THE ANGRY ARAB: How Arabs Watch Israeli Elections

The view is no different from how South African blacks regarded elections of whites in apartheid South Africa, writes As’ad AbuKhalil.

By As`ad AbuKhalil
Special to Consortium News

Israeli elections are treated by U.S. media as an American affair.  It was only after I came to the U.S. in 1983 that I realized the extent to which the American political establishment invests in Israeli elections. And with every election, the U.S. media and dominant political class pretend that if only this side wins (or that side), peace will be at hand and that a historic compromise would be achieved if only the Palestinians show some pragmatism. 

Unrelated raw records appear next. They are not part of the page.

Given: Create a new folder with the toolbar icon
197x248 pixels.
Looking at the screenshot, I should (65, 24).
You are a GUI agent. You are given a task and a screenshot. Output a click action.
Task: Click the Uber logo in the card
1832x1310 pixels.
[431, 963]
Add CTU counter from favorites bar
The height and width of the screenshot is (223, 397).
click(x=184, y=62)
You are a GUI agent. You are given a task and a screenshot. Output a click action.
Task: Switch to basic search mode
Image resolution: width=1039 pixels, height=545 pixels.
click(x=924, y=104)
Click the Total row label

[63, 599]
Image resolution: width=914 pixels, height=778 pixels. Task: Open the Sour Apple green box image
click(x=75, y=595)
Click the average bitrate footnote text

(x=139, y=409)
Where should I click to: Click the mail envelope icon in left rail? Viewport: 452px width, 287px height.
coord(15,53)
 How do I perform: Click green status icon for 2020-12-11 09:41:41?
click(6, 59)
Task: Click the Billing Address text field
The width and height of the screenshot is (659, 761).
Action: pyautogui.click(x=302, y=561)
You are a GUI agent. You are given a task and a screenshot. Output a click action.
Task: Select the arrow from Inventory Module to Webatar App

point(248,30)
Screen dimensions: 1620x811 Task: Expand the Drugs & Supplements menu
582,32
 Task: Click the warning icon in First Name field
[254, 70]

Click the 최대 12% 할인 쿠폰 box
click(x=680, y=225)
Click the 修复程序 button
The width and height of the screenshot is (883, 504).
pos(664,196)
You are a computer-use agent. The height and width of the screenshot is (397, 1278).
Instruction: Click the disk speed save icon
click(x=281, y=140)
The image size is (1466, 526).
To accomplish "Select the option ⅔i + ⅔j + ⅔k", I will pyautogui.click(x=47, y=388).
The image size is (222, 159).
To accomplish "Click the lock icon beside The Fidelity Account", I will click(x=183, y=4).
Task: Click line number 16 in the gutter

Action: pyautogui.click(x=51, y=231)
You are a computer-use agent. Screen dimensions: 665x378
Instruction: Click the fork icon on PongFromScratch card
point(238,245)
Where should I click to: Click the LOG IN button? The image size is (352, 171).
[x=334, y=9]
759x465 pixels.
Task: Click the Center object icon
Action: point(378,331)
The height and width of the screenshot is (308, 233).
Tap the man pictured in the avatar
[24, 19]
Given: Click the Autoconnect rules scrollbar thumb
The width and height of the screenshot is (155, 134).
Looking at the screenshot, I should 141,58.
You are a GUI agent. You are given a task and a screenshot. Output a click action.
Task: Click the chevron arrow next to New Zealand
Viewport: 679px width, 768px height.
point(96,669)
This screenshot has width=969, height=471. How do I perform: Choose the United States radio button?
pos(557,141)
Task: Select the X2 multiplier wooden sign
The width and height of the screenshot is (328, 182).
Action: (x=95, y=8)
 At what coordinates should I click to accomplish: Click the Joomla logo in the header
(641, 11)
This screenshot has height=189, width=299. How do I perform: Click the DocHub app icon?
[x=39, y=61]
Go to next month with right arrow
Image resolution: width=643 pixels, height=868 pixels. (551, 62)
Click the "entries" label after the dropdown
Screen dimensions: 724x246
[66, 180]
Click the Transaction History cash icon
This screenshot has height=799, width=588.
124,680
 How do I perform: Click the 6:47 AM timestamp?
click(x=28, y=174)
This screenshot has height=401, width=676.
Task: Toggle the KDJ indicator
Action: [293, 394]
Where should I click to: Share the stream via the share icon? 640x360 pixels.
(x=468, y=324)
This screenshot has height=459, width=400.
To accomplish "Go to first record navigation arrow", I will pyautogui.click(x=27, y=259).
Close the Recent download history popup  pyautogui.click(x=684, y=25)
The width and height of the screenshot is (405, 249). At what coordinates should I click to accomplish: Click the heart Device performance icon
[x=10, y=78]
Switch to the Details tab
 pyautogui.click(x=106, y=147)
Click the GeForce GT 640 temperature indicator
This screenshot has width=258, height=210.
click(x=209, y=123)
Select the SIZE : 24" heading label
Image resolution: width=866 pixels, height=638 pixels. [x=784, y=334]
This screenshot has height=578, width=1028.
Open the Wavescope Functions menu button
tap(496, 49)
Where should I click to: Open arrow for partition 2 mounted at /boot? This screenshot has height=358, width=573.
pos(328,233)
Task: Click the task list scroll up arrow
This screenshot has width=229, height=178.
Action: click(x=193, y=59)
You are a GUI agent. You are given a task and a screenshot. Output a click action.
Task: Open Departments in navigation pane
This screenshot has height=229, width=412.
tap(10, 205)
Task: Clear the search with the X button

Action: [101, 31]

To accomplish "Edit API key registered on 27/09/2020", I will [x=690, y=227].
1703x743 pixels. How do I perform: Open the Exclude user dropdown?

U.S. administrations stay neutral toward Israeli candidates (they love them all equally) although some U.S. presidents favored some over others (Clinton favored the Labor Party and Obama favored anyone other than Benjamin Netanyahu — not that he treated Netanyahu’s government with anything but the fawning and generous treatment that Israeli leaders are accustomed to receiving from U.S. presidents).

U.S. media purposefully cover Israeli elections to excess, partly to contribute to the myth that Israel is the only democracy in the Middle East region (Cyprus is possibly the one country which deserves that label).  Lebanon has been holding elections long before Israel was (forcibly) created but its elections are scantily covered by U.S. media. 

In excessively covering Israeli elections, U.S. and Western media act out of racist preferences: Israel leaders have been exclusively European immigrants (or descendants of European immigrants) and the denigration and political marginalization of Sephardic Jews don’t detract from the image of the “only democracy.” That’s not to mention the mistreatment of the Arab population, both inside the 1948 boundaries of the occupation state, as well as those who are in West Bank, Gaza or outside Palestine. 

Israeli leaders visit Washington more than other Western leaders. The declared affinity and “shared values” myth between the two countries was invented to cover up the historical record of anti-Semitism inside the U.S., and to conceal U.S. complicity in the Western inaction toward the Holocaust. 

Likud 2009 campaign poster calling Netanyahu the strongest on security and the economy. (Wikimedia Commons)

2009 campaign poster calling Netanyahu the strongest on security and the economy. (Wikimedia Commons)

Arabs’ views of the Israeli elections are no different from how South African blacks regarded elections of whites in apartheid South Africa.  Israel made sure to establish a state in which votes of non-Jews don’t count and can’t make a difference.  You can’t expel 82 percent of the native population of a country, and then call elections democratic in that country (after you rendered the natives into a small — albeit growing — segment of the voting population).  The whole idea of declaring Israel as a “Jewish state” is a juridical commitment made by the State of Israel to its Jewish supremacist origin and purpose.  It basically promises Jews of Israel that the state (through its military) won’t allow the number of non-Jews to ever reach a point in which they can count or make a difference.  Yet, they still call that system a “democracy” in the West. 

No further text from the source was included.